= Request =
Reproduce every line of the records below as a numbered list, leaving out blank lines and pictures.

··········

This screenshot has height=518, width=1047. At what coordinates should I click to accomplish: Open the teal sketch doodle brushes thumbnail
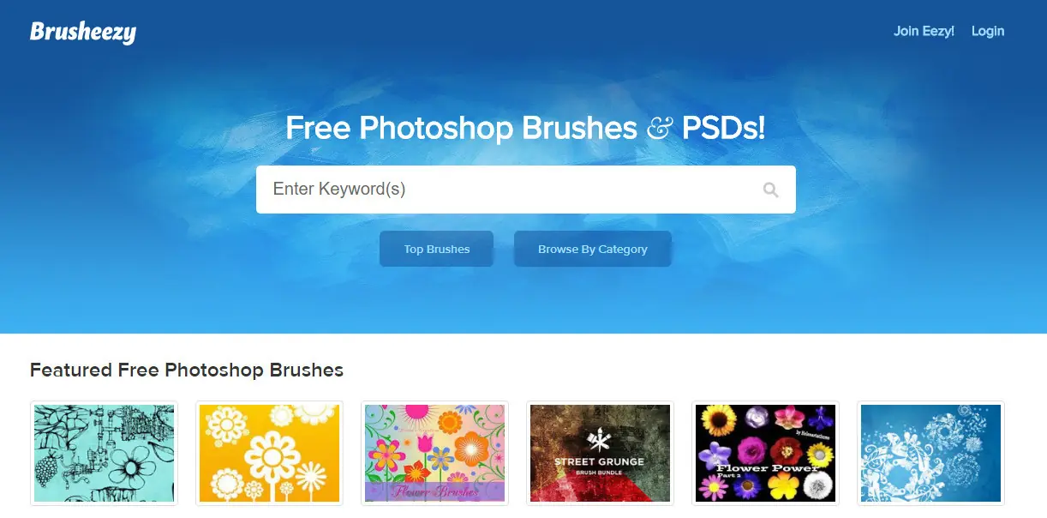pos(104,454)
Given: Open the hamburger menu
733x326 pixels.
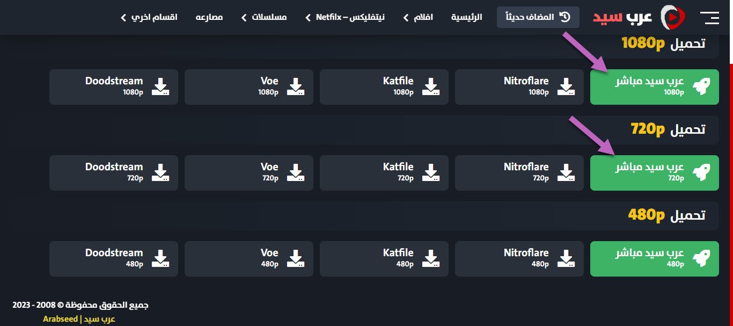Looking at the screenshot, I should coord(710,17).
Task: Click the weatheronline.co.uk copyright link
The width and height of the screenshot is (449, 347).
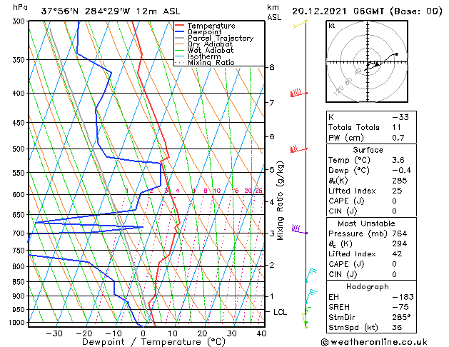Action: [374, 342]
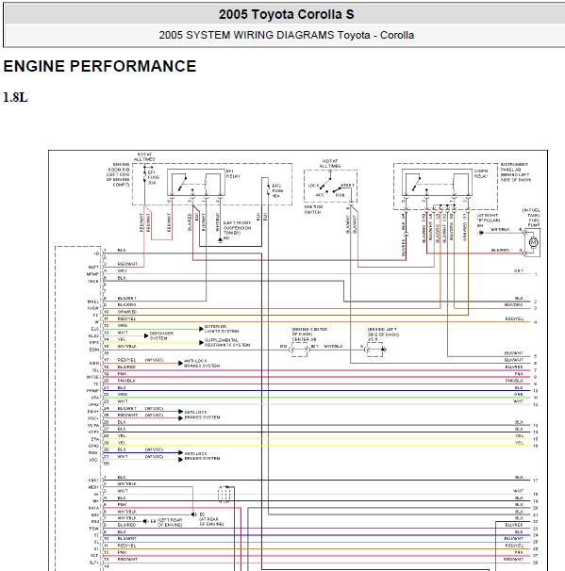The image size is (565, 571).
Task: Click the blue BLU wire at pin 21
Action: click(317, 391)
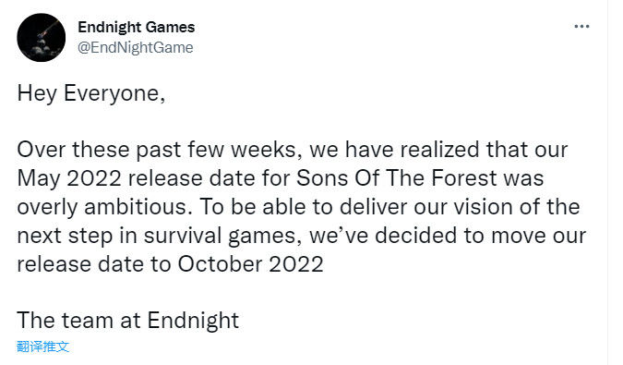Open the Endnight Games display name
The image size is (623, 365).
137,27
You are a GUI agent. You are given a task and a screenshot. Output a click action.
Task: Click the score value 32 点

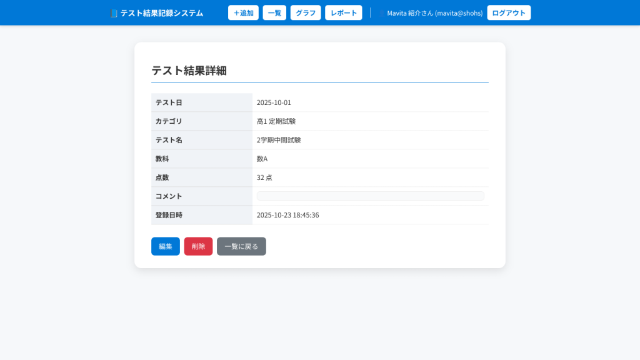(x=264, y=178)
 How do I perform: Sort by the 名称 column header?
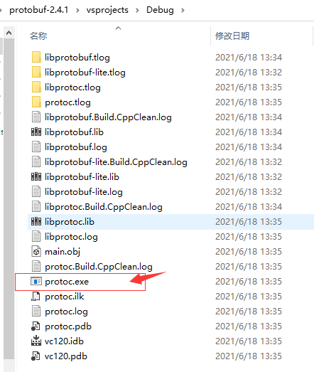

··········

= Answer to this problem =
1. This screenshot has height=518, width=1047. At what coordinates should I click to accomplish: Open the teal sketch doodle brushes thumbnail
2. pos(104,454)
3. Given: Open the hamburger menu
4. 733x326 pixels.
5. Looking at the screenshot, I should coord(710,17).
6. Task: Click the weatheronline.co.uk copyright link
7. The width and height of the screenshot is (449, 347).
8. Action: [374, 342]
9. The image size is (565, 571).
10. Task: Click the blue BLU wire at pin 21
11. Action: click(317, 391)
12. Open the Endnight Games display name
13. The image size is (623, 365).
14. 137,27
15. You are a GUI agent. You are given a task and a screenshot. Output a click action.
16. Task: Click the score value 32 点
17. (x=264, y=178)
18.  How do I perform: Sort by the 名称 column header?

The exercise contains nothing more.